Солнце так и не пробилось сквозь туман, но минутная стрелка догнала часовую. Настала пора выдвигаться на работу. Я уже подходил к выходу, когда услышал тяжелое дыхание и стоны с кухни. Голова моя пришла в сознание и пыталась дозваться кого-нибудь. За ночь на тарелку натекла лужица крови и свернулась по краям шеи. При этом белое полотенце ничуть не окрасилось. Цвет лица пожелтел, щеки впали. Шея потеряла свою прежнюю форму, расплывшись по дну тарелки. Заметив меня, она завертела глазами и застонала до хрипоты. Рот мой скривился и дергался, словно в конвульсиях. Все, что я сумел сделать, это обтереть голову влажной тряпкой. С каждым движением затуманенный взгляд прояснялся, в ответ я намывал кожу сильнее и чаще смачивал тряпку. Лицо жмурилось, но это не означало неудовольствие, скорее приступ радости. В морщинках на лбу скопились капли воды, которые собрались между бровей в одну большую каплю и проворно скатились на кончик носа. Почувствовав ее, голова разинула рот и вытянула вверх язык. Она размахивала им, словно маятник, в неуклюжих попытках поймать воду. Вопреки ожиданиям, капля шлепнулась на тарелку, проскочив мимо языка, и растворилась в крови. Глубокая печаль отобразилась на лице моем. Но я прервал грусть – набрал стакан воды и поднес его ко рту, чем несказанно обрадовал голову. Губы вытянулись в трубочку, они еще издали пытались схватить край кружки. Напившись, голова успокоилась. Я принес ей бутерброд и накормил, отрывая от булки небольшие кусочки. Позавтракав, голова мирно уснула под слоем крошек.

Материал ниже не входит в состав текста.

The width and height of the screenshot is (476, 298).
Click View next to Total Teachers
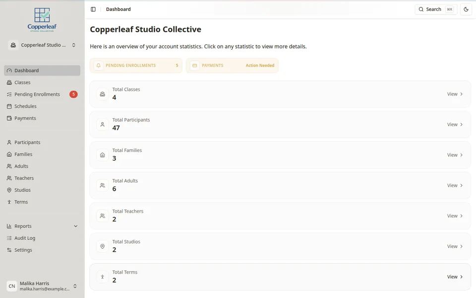tap(454, 216)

Между тем минутная стрелка обогнала часовую более чем на полчаса, до открытия магазина оставалось совсем немного времени. Тайну своей прошлой медлительности я прочувствовал на личном опыте. Я выбежал из квартиры и понесся на работу. Дорогу помечала цепочка засохших кровавых следов (должно быть вчера пакет с головой прохудился). По ним я добрался до супермаркета. Местоположение склада не интересовало работников магазина, за всю прошлую жизнь я никогда там не бывал, и дойти туда в одиночку не мог. Обо всех подробностях новой профессии я собрался уточнить у менеджера. Сотрудники супермаркета с удивлением наблюдали за моим появлением, они держались около витрины, но не спешили приветствовать меня, образовав независимую группку. Те, кто не застал меня вчера, получили возможность увидеть сегодня, и попутно выслушать россказни о происшествии. Эти сознание уже не теряли, но сохраняли настороженность. Я хотел попасть внутрь, чтобы узнать адрес, но прежде, чем нога опустилась на нижнюю ступеньку, менеджер остановил меня. Он вышел из магазина и замер на лестнице, вытянув руку ладонью вперед.